Joyce of Colour (Slight Return)

As it's Mollster's birthday, I had no option but to dredge this hoary old chestnut out of the vaults. Apologies to those of you who've already seen it - I'm sure it'll be every bit as unfunny as it was the first time around....

Woah Swipesters,

Anyone who's ever had the great privilege to have passed through the corridors at Swipe Towers will have noticed two things. Firstly, the heads down, no-nonsense, nose to the grindstone work ethic of our fabulous staff. Secondly, the faint aroma of baby lotion and Drambuie emanating from the head honcho's lair. (There may well be the odd bout of animal-like grunting and an unnerving wrenching noise too, but I can't say too much about that in case Rowan is actually reading this....) But there's a third factor that's intrinsic to the bustling and hustling environs we've created over the years and one that I think has a lot to do with the high morale we always seem to exhibit, no matter how many rejection slips we get from the Grauniad Ulnitimed and a variety of other smutty jizz mags to which we are constantly sending submissions only to have the MSs come back soiled, dog-eared and carrying a feint aroma of...(well, you can probably guess the rest...) I'm referring of course to the jukebox here at S.T. When we're not grooving down to some vintage Cilla Black or spinning the latest offering from that well tuned cello of a vocalist Roger Whittaker, we're never happier than putting on one of my very own soul compos in order to try to forget the latest rejection (and the rather unpleasant pong...)
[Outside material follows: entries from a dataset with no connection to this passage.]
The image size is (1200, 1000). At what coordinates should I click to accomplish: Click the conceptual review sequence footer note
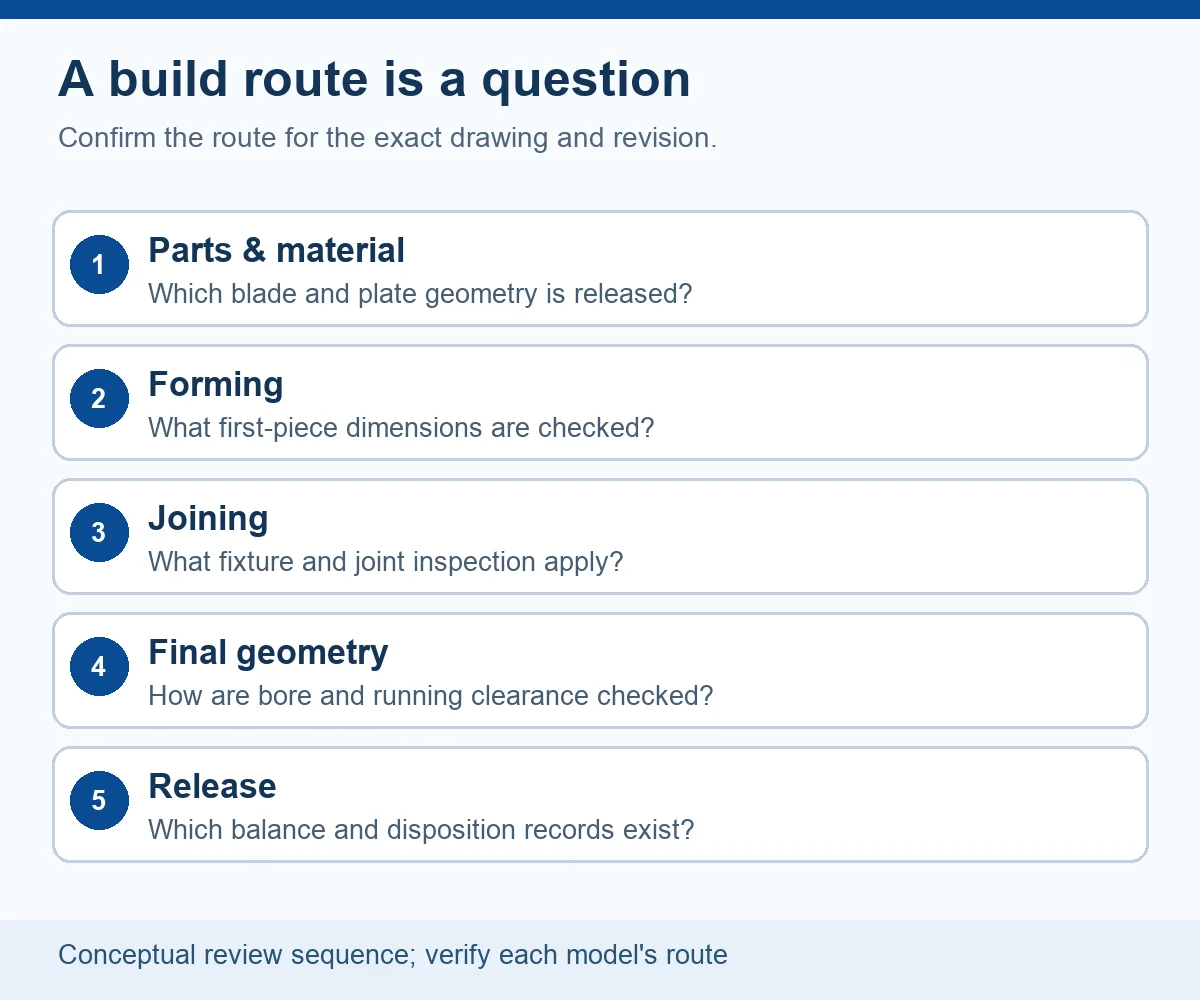pos(393,955)
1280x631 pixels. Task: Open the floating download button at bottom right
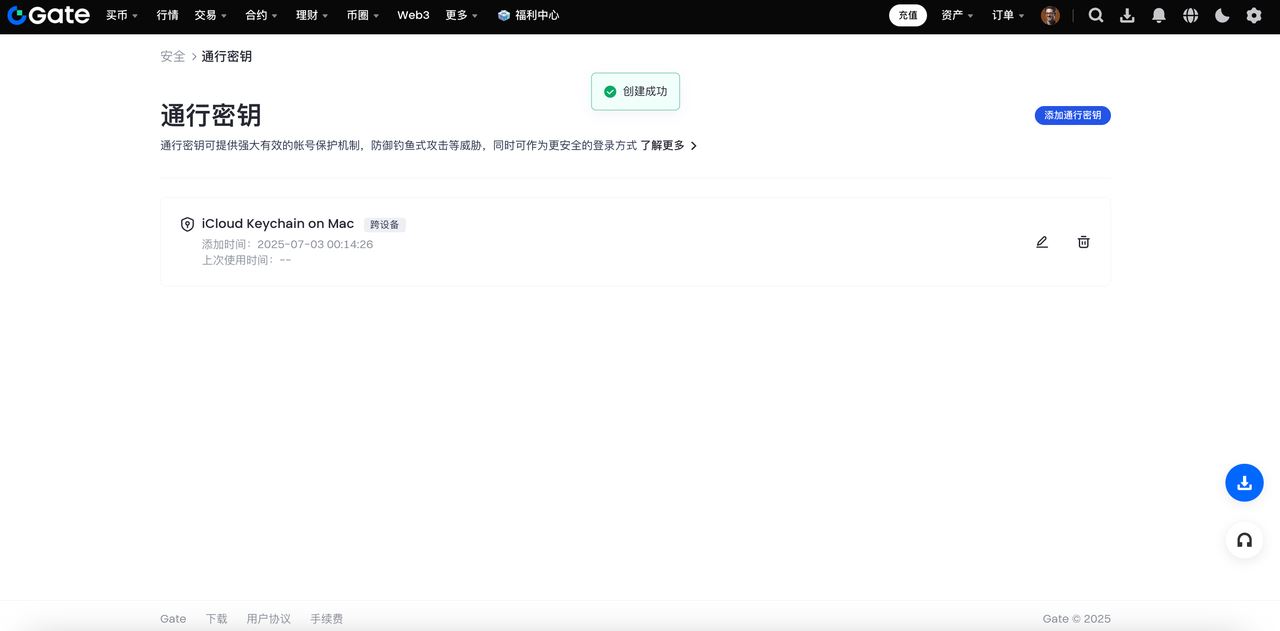coord(1244,482)
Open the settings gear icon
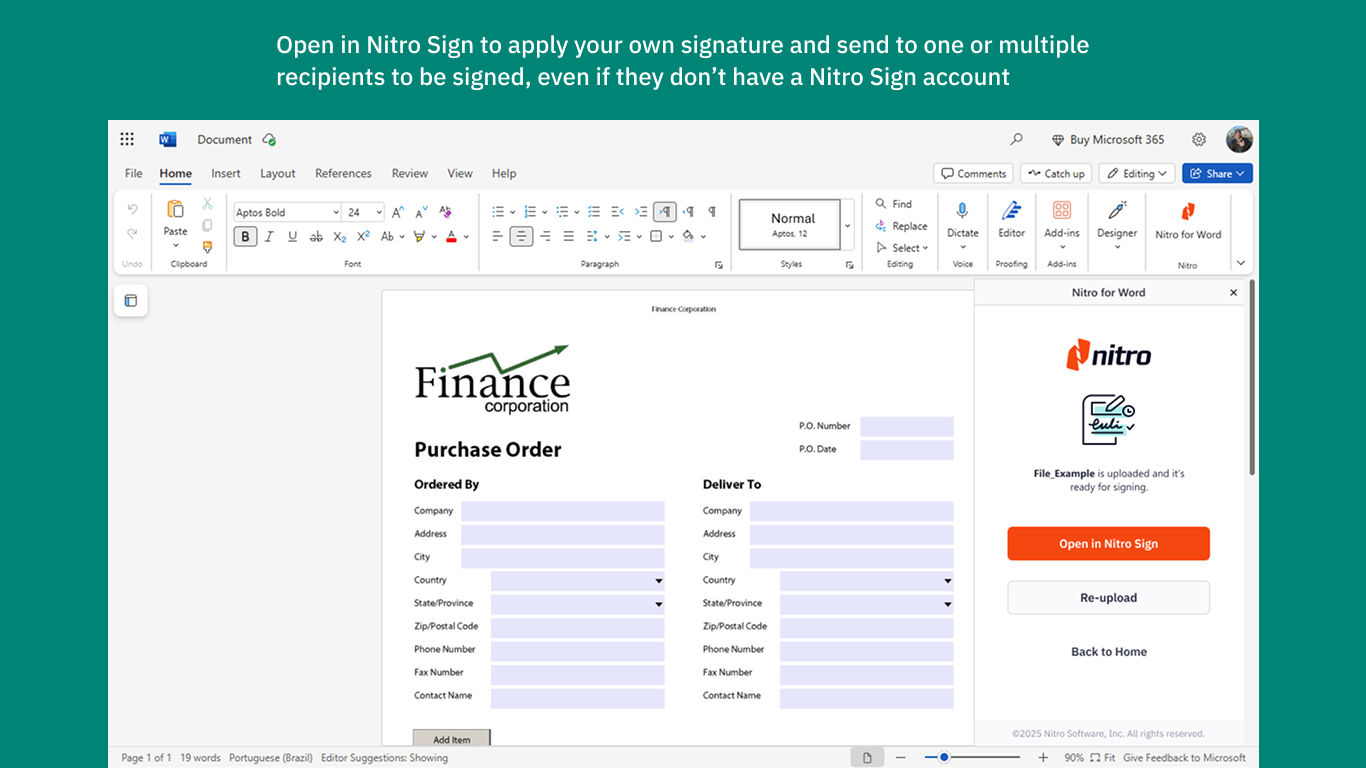1366x768 pixels. 1199,139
It was just such a tape that was drifting around the office the other day, giving out the sweet and tender love vibes of one of our favourite all-time artists, Mr. Curtis Mayfield. As I emerged from the inner sanctum, licking the last droplet of resinated Dram. from a crafty fingertip, I heard the following words breathed out exhorting us all in that mellow whisper of his to remember that, beneath it all, we are all pretty much the same:

If you could have your choice of colours
Which one would you choose my brothers?
If there was no day or night,
Which would you prefer to be right?


And then it clicked! Why not update Curtis' vision for the noughties? Sure enough, we all know it doesn't matter anymore if you're black or white. The Racial Descrimination Act, Ainsley Harriott and New Labour between them have banished racial prejudice from the face of the nation to the extent that many are probably asking what relevence the songs of Curtis Mayfield and the Impressions could possibly have for a contemporary audience. But, alas, the same is not true for all areas of our society. There are still those who are despised and degraded for no other reason than that they are experimental Irish writers who published enormously lengthy tomes consisting of what many regard to be, at best, pretentious tossdrips and at worst meaningless gibberish barely deserving of the term 'literature'. But not for long if we here at Swipe Towers have anything to do with it. In collaboration with our friends at The BBC, each week, we will be asking an attractive high profile news journalist to make an appeal to all our readers to forget their prejudices and see that behind the ceaseless references to the Ancient Classics, made-up words and inscrutable wordplay there is a human being, not too unlike any other.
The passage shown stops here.